Unraveling the role of abnormal AMPK and CRMP-2 phosphorylation in developmental fluoride neurotoxicity: Implications for synaptic damage and neurological disorders

Abstract

Excessive fluoride exposure can be neurotoxic, although the exact mechanism remains unknown. This study aimed to investigate the neurotoxicity of continuous sodium fluoride exposure in offspring rats, focusing on the potential effects of fluoride exposure on hippocampal synaptic function and the role of AMPK and CRMP-2 in synaptic damage. We established an SD rat model of fluoride exposure (25, 50, and 100 mg/L NaF) and found that fluoride exposure damaged the learning and memory ability of F₁ generation rats and caused ultrastructural changes in the hippocampus. Additionally, after the proteomic and phosphoproteomic analysis of rat hippocampal tissues, the Gene Ontology analysis revealed that sodium fluoride was involved in the enrichment of neuronal differentiation, synaptic signaling, and cytoskeleton-related biological processes.
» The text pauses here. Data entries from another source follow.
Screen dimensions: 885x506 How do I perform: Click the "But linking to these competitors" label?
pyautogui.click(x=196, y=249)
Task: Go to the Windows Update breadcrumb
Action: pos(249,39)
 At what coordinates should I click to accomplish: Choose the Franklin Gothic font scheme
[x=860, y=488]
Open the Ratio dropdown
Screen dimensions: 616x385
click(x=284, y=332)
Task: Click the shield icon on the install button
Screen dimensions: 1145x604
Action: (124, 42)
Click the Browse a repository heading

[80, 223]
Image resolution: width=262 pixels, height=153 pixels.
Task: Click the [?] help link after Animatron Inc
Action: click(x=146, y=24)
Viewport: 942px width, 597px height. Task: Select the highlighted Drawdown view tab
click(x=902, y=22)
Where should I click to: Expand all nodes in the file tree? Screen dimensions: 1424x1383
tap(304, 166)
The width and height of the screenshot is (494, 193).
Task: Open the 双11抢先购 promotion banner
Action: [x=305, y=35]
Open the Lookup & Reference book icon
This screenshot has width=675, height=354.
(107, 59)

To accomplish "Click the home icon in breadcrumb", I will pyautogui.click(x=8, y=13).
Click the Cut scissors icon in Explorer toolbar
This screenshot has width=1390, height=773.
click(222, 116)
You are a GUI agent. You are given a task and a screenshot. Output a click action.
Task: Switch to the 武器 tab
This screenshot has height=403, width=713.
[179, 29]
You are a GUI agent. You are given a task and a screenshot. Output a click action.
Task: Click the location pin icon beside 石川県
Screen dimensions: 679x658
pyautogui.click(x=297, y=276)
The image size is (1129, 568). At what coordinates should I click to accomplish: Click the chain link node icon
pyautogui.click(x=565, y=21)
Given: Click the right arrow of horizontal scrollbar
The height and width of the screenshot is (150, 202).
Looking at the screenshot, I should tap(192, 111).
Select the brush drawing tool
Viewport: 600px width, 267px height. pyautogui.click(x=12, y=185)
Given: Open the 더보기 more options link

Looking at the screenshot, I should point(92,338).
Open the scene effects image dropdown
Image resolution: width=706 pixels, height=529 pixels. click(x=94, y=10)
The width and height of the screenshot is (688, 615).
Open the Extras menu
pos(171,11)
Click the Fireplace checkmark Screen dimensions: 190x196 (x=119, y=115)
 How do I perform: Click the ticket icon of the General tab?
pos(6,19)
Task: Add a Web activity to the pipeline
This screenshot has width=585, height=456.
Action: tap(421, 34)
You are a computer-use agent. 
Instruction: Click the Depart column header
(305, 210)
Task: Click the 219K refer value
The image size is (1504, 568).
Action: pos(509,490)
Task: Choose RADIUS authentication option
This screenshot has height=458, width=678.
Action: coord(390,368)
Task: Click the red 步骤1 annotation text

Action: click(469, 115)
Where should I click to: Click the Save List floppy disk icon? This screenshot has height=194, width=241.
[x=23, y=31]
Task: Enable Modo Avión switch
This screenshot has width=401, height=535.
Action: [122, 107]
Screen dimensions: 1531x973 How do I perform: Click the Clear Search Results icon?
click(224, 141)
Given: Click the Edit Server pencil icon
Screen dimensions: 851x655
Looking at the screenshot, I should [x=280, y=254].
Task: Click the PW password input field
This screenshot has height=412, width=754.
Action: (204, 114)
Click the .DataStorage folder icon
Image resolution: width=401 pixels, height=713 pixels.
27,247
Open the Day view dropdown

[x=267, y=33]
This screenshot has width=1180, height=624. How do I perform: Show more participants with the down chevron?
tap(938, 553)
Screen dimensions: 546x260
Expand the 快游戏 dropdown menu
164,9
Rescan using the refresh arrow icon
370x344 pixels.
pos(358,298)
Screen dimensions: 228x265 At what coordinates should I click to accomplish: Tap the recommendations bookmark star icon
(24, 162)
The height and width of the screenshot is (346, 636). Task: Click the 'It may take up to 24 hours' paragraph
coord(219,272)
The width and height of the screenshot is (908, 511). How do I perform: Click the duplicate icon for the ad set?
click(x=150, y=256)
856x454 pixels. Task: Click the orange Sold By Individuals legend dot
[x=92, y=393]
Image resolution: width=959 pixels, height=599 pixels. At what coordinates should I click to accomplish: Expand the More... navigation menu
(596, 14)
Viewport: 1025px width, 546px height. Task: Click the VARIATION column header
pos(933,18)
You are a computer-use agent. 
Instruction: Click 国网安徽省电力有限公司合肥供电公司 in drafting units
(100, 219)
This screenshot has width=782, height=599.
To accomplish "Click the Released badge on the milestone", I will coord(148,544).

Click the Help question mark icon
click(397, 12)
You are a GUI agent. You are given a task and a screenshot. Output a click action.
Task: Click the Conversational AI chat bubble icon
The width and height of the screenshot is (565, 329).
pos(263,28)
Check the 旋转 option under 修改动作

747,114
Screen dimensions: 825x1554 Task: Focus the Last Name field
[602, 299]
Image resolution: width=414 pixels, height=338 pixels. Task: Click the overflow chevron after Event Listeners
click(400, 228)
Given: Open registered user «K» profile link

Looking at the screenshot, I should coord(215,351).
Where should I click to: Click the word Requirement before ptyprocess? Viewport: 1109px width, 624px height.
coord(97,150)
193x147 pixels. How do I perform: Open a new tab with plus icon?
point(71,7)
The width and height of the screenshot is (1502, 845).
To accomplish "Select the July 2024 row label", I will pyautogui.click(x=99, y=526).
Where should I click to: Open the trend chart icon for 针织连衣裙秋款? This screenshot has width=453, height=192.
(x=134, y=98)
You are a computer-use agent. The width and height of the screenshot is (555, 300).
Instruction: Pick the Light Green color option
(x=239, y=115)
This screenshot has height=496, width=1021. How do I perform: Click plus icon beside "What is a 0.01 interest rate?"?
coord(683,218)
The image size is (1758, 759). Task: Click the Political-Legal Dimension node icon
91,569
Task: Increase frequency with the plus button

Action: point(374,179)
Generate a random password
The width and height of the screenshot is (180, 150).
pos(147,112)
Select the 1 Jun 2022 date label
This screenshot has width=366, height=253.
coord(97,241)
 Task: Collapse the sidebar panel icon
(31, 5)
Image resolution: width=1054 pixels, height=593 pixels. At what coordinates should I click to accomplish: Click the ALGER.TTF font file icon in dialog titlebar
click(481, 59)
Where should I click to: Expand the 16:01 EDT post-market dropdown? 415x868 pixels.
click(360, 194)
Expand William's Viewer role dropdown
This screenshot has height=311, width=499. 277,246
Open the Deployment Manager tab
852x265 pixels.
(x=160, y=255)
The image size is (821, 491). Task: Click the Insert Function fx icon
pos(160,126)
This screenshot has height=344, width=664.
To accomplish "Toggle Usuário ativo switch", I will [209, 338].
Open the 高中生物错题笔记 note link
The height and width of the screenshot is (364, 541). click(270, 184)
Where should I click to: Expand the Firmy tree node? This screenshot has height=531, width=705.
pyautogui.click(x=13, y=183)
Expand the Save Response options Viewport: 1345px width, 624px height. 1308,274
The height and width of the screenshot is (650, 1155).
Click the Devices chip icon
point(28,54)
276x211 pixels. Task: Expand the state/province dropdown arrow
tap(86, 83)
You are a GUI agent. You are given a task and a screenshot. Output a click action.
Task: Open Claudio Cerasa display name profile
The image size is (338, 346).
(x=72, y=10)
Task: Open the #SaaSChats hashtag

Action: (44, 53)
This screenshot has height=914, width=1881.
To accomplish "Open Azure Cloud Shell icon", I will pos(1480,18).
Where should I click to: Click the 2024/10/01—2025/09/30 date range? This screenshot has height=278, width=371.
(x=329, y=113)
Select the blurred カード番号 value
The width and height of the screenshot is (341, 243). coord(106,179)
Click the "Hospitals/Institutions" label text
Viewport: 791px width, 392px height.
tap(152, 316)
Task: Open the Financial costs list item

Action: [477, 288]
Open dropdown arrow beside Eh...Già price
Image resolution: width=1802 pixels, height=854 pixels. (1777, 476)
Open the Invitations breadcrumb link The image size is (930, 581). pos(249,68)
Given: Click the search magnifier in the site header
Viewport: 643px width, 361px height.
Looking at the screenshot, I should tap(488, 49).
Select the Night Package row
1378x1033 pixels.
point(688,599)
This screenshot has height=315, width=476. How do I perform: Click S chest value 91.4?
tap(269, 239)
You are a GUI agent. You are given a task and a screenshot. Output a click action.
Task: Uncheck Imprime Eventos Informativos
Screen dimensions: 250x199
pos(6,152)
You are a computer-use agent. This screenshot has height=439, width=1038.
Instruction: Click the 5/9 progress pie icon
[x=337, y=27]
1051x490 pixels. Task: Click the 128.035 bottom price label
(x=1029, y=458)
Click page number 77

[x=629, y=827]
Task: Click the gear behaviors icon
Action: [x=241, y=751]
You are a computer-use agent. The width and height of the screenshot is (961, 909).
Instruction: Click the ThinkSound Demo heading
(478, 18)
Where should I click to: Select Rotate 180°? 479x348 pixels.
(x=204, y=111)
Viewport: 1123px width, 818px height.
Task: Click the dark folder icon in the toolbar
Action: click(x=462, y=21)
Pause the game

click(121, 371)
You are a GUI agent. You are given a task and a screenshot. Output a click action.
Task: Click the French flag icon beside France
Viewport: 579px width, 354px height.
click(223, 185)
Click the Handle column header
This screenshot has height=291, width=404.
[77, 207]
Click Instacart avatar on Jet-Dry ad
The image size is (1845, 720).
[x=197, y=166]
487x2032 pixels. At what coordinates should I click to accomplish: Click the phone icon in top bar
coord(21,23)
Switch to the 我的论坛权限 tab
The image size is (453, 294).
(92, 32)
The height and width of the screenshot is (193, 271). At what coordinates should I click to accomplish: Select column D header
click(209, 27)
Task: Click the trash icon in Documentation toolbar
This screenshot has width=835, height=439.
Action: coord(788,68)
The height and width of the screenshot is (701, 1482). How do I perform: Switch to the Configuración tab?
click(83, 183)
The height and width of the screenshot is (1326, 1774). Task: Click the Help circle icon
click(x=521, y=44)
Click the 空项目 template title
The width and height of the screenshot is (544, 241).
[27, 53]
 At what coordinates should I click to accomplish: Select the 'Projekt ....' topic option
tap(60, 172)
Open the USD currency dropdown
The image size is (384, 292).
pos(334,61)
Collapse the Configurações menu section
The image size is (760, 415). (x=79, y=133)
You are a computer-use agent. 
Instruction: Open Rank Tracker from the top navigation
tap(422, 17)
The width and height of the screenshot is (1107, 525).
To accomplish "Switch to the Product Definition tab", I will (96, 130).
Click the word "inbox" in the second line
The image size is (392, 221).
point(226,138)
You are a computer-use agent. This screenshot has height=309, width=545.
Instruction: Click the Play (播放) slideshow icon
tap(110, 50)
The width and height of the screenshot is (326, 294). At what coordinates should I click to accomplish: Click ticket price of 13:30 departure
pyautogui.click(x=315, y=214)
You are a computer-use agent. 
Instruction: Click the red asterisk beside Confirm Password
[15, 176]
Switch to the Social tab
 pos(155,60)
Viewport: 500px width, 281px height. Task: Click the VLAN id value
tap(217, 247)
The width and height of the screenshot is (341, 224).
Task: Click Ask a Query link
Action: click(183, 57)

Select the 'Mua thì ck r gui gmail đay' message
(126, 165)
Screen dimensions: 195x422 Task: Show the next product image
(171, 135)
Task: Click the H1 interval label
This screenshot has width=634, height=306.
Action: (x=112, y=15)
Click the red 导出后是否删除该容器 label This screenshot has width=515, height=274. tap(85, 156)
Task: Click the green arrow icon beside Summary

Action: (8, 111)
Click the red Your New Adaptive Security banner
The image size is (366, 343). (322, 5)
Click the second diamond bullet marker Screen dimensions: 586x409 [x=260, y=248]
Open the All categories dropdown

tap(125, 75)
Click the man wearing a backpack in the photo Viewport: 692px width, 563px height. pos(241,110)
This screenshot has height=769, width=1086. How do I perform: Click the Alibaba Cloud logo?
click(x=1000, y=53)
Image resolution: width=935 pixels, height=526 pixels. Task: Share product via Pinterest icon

The Kyoto Encyclopedia of Genes and Genomes analysis showed that differential genes were enriched in synapse-related signaling pathways. Thus, we screened three differentially expressed proteins related to synaptic function for validation. The Western blotting analysis showed that AMPK and CRMP-2 were hyperphosphorylated in the hippocampus of fluoride-exposed rats. Our study found that abnormal AMPK and CRMP-2 phosphorylation leads to synaptic damage. This may be an important cause of memory impairment in fluorosis, offering new insights into the mechanism of fluoride-induced neurotoxicity.